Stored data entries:
------------------------------------
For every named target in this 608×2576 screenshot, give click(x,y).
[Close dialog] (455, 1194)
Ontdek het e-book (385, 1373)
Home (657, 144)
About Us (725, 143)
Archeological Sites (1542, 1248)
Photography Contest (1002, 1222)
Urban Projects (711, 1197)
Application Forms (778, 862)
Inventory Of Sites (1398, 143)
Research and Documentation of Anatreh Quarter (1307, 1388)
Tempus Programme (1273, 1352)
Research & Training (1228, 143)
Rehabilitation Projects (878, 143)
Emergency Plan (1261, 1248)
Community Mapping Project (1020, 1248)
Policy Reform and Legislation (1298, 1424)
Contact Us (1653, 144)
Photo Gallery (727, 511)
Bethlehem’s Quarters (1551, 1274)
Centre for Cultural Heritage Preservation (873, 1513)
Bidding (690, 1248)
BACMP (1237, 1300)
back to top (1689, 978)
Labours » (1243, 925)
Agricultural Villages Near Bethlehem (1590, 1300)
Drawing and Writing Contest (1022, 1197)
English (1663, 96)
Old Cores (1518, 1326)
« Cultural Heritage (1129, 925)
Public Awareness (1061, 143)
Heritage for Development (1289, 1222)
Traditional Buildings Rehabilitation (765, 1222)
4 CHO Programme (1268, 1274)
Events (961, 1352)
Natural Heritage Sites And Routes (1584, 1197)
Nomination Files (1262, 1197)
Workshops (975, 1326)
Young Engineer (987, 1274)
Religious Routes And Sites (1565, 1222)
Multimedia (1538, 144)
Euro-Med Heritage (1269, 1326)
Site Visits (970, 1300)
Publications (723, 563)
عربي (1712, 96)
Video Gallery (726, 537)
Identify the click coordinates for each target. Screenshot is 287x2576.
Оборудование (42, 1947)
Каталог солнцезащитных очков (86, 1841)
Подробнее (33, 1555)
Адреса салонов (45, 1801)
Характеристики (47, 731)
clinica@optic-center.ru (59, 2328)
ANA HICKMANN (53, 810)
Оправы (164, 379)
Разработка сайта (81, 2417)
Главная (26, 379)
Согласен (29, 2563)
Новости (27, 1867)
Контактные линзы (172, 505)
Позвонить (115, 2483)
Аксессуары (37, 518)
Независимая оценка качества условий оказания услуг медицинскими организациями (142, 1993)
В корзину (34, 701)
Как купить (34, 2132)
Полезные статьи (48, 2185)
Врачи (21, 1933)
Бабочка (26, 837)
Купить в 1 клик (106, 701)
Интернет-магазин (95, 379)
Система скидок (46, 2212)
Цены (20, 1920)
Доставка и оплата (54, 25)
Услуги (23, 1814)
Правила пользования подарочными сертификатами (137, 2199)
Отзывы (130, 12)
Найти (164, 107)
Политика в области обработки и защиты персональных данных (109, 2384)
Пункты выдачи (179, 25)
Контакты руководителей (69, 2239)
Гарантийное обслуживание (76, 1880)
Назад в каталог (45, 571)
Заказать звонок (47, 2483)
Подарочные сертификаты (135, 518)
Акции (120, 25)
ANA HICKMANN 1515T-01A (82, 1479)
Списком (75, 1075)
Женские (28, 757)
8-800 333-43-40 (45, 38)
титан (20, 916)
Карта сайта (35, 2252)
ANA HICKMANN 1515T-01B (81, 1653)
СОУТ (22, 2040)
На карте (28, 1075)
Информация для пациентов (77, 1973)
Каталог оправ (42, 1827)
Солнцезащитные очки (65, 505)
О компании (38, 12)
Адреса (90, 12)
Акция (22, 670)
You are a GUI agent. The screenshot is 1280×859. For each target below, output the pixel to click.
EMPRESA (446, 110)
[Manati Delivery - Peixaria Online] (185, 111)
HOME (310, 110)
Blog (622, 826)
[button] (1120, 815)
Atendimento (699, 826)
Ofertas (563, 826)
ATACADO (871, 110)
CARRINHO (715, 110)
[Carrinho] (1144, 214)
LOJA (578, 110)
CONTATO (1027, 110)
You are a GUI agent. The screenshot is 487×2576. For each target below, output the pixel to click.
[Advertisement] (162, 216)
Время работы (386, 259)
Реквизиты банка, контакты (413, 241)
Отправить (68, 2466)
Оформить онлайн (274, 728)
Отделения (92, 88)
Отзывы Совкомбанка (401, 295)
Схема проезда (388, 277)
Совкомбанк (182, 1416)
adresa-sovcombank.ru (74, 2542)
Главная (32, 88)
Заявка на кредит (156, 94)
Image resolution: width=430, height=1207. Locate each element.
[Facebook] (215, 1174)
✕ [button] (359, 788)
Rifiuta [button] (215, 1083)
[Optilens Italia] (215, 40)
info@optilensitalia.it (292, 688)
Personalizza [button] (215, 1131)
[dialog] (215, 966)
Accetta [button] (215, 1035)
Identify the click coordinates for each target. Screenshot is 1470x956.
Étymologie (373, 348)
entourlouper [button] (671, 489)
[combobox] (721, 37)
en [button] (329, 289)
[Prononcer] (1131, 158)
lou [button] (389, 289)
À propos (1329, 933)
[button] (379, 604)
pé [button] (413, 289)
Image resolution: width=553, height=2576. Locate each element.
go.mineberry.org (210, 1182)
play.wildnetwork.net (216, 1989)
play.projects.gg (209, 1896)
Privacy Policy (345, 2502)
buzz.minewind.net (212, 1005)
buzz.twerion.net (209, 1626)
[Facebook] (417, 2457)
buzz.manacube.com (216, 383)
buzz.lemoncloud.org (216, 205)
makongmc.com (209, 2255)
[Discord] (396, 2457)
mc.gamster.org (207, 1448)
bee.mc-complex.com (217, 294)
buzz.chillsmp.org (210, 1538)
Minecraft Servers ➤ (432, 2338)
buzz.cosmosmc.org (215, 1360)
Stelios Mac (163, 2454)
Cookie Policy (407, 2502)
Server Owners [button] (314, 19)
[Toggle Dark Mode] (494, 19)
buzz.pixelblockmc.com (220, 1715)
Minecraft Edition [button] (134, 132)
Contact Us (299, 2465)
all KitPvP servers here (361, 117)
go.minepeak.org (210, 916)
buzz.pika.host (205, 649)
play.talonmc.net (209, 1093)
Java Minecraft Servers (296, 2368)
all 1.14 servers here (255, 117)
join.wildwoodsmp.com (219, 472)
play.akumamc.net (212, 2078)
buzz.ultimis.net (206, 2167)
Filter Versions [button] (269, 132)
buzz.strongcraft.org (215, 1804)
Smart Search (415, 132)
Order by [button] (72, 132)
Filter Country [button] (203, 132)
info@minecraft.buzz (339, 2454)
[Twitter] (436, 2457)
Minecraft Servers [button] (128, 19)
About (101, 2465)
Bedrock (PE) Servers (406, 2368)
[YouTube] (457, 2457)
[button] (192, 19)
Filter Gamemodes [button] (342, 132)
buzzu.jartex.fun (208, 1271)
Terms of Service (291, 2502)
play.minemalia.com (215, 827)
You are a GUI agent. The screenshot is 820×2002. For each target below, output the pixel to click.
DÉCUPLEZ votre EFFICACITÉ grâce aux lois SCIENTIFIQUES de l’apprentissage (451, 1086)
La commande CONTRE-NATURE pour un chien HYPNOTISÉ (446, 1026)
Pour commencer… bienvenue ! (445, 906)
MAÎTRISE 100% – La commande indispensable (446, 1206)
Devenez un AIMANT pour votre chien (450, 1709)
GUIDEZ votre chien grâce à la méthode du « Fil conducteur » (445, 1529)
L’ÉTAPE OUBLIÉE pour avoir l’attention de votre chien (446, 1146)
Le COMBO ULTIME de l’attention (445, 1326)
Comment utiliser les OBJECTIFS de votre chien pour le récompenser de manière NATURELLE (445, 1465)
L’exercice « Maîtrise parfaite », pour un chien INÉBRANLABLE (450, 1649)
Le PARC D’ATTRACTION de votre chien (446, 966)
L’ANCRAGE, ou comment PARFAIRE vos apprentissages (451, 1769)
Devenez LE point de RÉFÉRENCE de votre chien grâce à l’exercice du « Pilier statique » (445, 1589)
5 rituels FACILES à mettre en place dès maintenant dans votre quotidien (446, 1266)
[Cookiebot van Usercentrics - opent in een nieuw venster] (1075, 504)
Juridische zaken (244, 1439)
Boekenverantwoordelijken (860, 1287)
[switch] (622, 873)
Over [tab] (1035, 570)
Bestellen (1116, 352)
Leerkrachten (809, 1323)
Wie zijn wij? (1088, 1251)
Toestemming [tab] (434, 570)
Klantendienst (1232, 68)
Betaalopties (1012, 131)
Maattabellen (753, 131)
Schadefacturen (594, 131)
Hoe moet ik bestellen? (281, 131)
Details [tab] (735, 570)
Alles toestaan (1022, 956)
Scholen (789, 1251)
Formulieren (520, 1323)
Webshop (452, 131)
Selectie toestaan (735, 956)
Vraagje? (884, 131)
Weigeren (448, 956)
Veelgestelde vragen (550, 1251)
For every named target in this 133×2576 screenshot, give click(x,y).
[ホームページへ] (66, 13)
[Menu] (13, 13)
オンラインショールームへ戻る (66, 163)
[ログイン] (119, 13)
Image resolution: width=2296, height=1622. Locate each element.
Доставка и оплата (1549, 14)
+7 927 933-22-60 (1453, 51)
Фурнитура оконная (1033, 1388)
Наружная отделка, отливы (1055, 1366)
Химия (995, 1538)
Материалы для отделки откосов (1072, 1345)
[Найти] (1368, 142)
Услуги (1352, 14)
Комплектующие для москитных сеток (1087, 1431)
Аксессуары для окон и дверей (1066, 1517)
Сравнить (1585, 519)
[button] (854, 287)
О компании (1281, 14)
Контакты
------------------------------------
Task instructions: Reproduce the lines of the entries above from the one with "Услуги (23, 1814)" to the one with "Акция (22, 670)", both included, exactly and without any other line.

Exercise output:
Услуги (23, 1814)
Правила пользования подарочными сертификатами (137, 2199)
Отзывы (130, 12)
Найти (164, 107)
Политика в области обработки и защиты персональных данных (109, 2384)
Пункты выдачи (179, 25)
Контакты руководителей (69, 2239)
Гарантийное обслуживание (76, 1880)
Назад в каталог (45, 571)
Заказать звонок (47, 2483)
Подарочные сертификаты (135, 518)
Акции (120, 25)
ANA HICKMANN 1515T-01A (82, 1479)
Списком (75, 1075)
Женские (28, 757)
8-800 333-43-40 (45, 38)
титан (20, 916)
Карта сайта (35, 2252)
ANA HICKMANN 1515T-01B (81, 1653)
СОУТ (22, 2040)
На карте (28, 1075)
Информация для пациентов (77, 1973)
Каталог оправ (42, 1827)
Солнцезащитные очки (65, 505)
О компании (38, 12)
Адреса (90, 12)
Акция (22, 670)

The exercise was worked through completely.